### EXERCISE
Copy out the records word for word, from their first line through the line containing "This screenshot has height=1480, width=1143.", including both ends.

(Entries for locating text and elements)
============

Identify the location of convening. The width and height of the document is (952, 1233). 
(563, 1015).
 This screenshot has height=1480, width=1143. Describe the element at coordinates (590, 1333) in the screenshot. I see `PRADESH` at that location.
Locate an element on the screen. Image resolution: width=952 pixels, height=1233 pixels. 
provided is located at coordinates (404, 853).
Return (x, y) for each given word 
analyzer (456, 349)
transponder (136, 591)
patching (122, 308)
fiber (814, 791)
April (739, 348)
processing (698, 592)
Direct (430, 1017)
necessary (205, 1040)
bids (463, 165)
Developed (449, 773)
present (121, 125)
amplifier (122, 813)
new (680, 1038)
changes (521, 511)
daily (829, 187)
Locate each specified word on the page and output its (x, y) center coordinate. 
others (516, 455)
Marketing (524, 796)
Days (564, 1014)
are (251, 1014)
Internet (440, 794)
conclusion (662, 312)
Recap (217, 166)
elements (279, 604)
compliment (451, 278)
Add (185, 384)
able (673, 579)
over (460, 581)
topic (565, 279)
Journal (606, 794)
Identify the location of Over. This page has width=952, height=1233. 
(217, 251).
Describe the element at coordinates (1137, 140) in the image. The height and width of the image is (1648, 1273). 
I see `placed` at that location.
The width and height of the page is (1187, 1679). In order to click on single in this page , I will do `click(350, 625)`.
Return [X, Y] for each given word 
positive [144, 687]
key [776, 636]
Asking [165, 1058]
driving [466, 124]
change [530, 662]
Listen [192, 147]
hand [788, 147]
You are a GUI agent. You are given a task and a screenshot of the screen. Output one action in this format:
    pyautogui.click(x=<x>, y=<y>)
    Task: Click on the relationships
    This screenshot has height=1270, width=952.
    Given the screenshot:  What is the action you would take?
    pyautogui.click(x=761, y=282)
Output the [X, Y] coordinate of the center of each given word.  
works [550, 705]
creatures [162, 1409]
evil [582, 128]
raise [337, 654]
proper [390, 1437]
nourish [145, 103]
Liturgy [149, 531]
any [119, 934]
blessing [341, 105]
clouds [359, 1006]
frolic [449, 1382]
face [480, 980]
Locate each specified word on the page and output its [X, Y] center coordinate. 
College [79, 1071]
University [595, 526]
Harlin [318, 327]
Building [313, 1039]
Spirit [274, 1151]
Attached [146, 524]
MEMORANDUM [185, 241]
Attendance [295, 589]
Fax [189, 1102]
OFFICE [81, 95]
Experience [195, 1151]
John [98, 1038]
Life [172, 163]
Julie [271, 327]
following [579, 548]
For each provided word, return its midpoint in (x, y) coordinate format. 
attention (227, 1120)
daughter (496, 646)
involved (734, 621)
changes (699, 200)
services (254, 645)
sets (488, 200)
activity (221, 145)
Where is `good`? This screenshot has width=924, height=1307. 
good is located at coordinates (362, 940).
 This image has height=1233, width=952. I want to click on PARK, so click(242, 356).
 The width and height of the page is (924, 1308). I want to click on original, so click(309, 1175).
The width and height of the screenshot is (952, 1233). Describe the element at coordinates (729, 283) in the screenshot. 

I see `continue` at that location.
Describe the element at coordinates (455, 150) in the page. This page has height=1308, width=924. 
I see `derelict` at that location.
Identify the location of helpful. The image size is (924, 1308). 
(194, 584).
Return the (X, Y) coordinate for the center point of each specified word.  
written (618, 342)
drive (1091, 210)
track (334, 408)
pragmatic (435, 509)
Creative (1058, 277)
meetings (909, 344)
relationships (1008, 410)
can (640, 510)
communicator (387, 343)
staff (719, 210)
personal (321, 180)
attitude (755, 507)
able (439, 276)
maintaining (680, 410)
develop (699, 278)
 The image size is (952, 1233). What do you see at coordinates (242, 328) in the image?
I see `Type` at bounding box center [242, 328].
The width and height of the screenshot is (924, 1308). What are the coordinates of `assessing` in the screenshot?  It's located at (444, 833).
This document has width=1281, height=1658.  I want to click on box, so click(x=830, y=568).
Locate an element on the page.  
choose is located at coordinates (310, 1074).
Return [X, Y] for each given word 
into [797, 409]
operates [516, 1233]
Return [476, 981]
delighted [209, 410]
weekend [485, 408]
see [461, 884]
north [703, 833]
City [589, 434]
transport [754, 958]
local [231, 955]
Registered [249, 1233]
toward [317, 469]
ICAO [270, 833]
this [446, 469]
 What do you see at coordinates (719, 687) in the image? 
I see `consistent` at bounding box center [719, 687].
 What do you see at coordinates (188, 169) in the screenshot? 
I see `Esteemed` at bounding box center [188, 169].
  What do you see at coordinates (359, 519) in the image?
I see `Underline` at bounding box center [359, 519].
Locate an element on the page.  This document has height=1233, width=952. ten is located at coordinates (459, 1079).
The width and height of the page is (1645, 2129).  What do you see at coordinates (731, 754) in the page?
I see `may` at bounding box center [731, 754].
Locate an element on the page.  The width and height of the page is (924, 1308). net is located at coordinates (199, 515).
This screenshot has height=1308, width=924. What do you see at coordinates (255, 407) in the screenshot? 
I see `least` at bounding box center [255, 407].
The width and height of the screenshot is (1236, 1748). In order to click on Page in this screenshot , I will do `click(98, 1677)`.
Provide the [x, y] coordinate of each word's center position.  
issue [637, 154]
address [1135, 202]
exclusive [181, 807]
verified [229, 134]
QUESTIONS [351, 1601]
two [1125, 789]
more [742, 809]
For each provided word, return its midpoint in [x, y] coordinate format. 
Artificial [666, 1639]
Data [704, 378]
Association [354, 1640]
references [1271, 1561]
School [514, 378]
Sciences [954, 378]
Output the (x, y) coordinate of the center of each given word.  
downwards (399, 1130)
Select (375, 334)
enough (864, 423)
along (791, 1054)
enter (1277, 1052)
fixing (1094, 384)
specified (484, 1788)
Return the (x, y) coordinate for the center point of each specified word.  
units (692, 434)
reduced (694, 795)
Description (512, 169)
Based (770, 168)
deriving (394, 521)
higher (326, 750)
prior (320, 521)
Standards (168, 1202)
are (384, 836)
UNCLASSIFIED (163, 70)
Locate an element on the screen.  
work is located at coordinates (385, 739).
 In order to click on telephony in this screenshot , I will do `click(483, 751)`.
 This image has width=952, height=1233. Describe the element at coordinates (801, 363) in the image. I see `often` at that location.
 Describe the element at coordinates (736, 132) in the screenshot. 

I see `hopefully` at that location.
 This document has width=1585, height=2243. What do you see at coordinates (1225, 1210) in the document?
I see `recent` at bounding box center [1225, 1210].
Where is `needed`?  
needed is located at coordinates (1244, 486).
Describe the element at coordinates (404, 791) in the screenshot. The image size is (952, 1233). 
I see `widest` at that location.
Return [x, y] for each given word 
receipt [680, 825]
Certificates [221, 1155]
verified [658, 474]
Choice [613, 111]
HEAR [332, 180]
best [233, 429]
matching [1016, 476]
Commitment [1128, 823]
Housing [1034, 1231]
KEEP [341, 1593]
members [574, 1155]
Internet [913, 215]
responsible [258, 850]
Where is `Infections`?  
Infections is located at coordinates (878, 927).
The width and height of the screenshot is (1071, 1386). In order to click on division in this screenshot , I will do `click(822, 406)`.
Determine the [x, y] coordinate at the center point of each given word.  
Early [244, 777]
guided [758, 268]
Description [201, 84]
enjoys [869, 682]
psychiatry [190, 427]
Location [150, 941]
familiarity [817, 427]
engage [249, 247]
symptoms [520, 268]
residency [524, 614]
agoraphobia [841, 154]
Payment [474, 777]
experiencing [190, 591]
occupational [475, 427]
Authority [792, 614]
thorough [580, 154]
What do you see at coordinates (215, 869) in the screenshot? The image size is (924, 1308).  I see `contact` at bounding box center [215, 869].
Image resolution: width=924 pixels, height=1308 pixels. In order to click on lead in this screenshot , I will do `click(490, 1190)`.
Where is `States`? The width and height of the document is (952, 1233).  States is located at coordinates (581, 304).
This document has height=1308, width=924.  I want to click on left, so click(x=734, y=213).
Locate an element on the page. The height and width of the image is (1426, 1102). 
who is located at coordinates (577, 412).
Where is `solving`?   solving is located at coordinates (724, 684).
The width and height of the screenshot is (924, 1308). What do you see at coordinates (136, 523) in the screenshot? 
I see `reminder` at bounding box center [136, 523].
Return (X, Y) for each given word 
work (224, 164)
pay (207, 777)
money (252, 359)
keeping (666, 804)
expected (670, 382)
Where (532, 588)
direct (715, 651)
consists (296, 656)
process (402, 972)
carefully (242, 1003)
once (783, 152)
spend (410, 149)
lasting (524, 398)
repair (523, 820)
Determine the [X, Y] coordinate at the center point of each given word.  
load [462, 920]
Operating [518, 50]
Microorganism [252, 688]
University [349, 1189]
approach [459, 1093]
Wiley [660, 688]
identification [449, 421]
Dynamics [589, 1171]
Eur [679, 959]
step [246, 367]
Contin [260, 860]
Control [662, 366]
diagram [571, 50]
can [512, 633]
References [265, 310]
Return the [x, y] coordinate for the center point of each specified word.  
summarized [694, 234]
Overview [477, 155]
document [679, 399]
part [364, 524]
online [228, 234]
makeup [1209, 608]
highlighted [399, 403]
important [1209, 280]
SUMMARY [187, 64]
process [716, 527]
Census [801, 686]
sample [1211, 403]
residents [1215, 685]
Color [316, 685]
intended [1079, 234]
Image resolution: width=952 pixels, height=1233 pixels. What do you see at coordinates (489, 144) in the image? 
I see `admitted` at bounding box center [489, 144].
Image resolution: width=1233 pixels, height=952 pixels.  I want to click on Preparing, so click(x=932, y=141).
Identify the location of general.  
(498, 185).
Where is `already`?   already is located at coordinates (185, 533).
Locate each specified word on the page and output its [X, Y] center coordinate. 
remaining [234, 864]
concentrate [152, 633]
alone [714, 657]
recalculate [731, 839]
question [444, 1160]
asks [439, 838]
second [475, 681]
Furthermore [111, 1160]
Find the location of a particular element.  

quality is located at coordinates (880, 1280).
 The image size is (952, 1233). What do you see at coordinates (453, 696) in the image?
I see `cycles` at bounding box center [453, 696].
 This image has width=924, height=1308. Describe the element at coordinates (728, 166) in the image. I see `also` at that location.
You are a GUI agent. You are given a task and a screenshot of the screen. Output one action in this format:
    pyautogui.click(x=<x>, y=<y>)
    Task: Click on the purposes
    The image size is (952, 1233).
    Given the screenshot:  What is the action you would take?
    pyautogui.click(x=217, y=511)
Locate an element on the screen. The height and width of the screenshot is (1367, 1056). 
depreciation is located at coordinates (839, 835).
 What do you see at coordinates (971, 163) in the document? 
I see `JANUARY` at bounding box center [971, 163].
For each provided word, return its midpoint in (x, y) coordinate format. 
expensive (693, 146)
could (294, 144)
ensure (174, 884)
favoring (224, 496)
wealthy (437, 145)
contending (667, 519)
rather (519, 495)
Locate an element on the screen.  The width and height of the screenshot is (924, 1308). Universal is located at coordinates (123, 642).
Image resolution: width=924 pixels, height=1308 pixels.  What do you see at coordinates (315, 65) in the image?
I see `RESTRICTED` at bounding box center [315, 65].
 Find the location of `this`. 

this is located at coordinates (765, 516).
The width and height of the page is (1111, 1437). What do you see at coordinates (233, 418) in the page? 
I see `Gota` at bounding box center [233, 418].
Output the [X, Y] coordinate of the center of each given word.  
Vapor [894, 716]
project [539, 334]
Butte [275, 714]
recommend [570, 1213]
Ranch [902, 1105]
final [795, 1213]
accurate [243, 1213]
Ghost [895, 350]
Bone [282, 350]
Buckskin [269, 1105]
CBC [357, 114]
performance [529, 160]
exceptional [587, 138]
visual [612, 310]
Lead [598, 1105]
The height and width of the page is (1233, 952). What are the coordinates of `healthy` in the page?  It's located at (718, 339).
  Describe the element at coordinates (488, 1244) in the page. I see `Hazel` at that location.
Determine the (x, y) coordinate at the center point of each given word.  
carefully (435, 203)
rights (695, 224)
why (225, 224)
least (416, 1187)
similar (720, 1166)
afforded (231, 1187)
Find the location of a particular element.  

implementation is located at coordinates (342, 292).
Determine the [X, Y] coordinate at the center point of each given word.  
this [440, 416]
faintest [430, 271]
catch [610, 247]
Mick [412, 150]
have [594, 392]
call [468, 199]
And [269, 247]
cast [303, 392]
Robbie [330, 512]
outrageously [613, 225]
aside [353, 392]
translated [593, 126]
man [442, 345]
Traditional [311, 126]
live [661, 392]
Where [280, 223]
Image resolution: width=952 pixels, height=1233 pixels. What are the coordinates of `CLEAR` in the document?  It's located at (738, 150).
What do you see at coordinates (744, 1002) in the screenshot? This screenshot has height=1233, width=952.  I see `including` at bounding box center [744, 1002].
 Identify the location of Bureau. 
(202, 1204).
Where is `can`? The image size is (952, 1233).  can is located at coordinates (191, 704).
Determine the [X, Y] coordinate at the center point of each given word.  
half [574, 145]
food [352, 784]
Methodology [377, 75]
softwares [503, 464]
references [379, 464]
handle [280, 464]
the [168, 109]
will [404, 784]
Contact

============

### RESULT OF THIS TASK
Identify the location of convening. The width and height of the document is (952, 1233). 
(563, 1015).
 This screenshot has height=1480, width=1143. Describe the element at coordinates (590, 1333) in the screenshot. I see `PRADESH` at that location.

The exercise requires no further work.